Nasa never provided that kind of access to the press and media of its space
vehicles. We should be grateful for the amount of access we've enjoyed from
SpaceX.

 _(it sounds like they ARE going to be steaming it online after all, btw)_

------
colomon
Err... let me see if I can piece this together. Friday's attempt was webcast
and was scrubbed. Saturday's attempt was not webcast and was scrubbed. Today's
attempt is scheduled for 5:16 PM Eastern and will be webcast?
[http://new.livestream.com/spacex/events/2980259/statuses/546...](http://new.livestream.com/spacex/events/2980259/statuses/54607438)

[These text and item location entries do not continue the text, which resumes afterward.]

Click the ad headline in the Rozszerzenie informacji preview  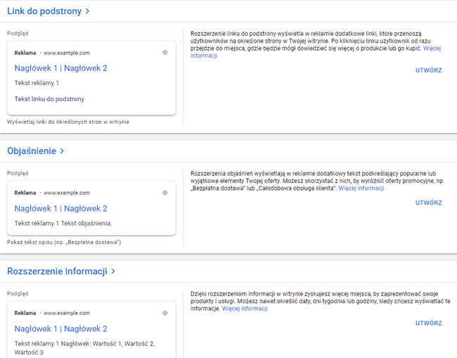[60, 328]
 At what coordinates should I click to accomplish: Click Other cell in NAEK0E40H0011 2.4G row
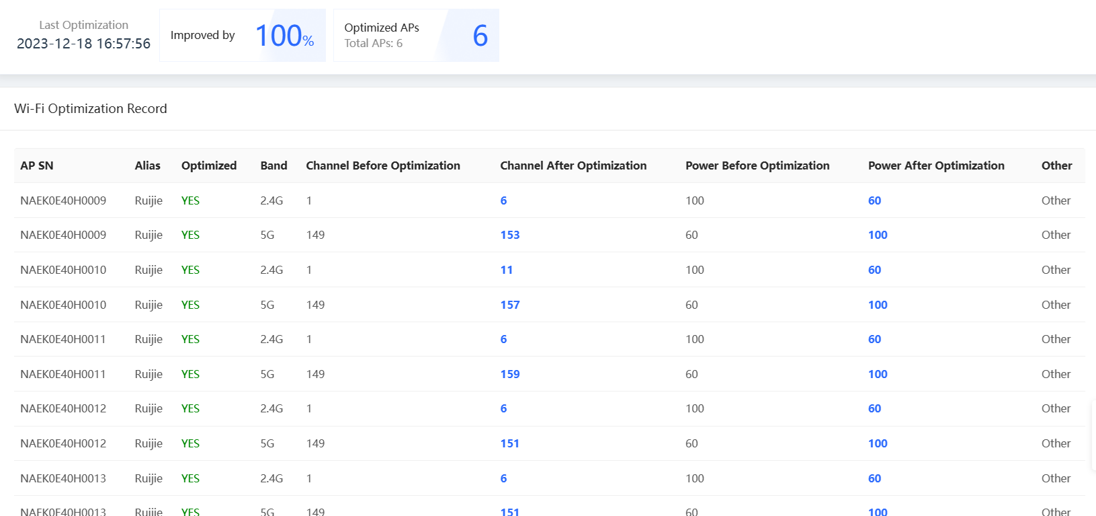(1056, 339)
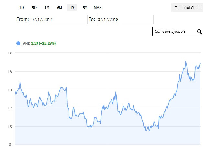Click the chart's highest peak above 16
The width and height of the screenshot is (203, 148).
coord(186,61)
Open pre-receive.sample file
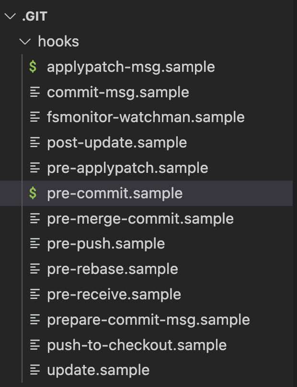297x387 pixels. click(114, 295)
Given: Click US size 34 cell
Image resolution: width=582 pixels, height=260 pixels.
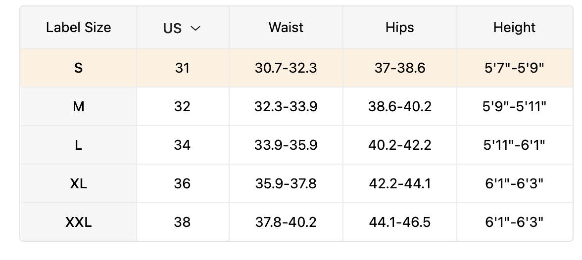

Wonder if this represents two reversals in policy, or if webcasting yesterday
was just inconvenient or maybe expensive for a launch they didn't expect to
happen?

------
treeform
EchoLogic wrote a great opinion peace on this:

[http://www.reddit.com/r/spacex/comments/28r7te/opinion_a_mes...](http://www.reddit.com/r/spacex/comments/28r7te/opinion_a_message_to_elon_musk_why_spacexs/)

------
Oculus
I think SpaceX chose to not webcast yesterday's launch because they believed
the chances for a scrub were very high. It's better to grow a large following
for webcasts of rocket launches rather then scrubbed launches.

------
nawitus
Apparently SpaceX will webcast the launch:
[http://www.spacex.com/webcast/](http://www.spacex.com/webcast/)

------
bronson
Spacex and then USA v Portugal.

So much for this afternoon.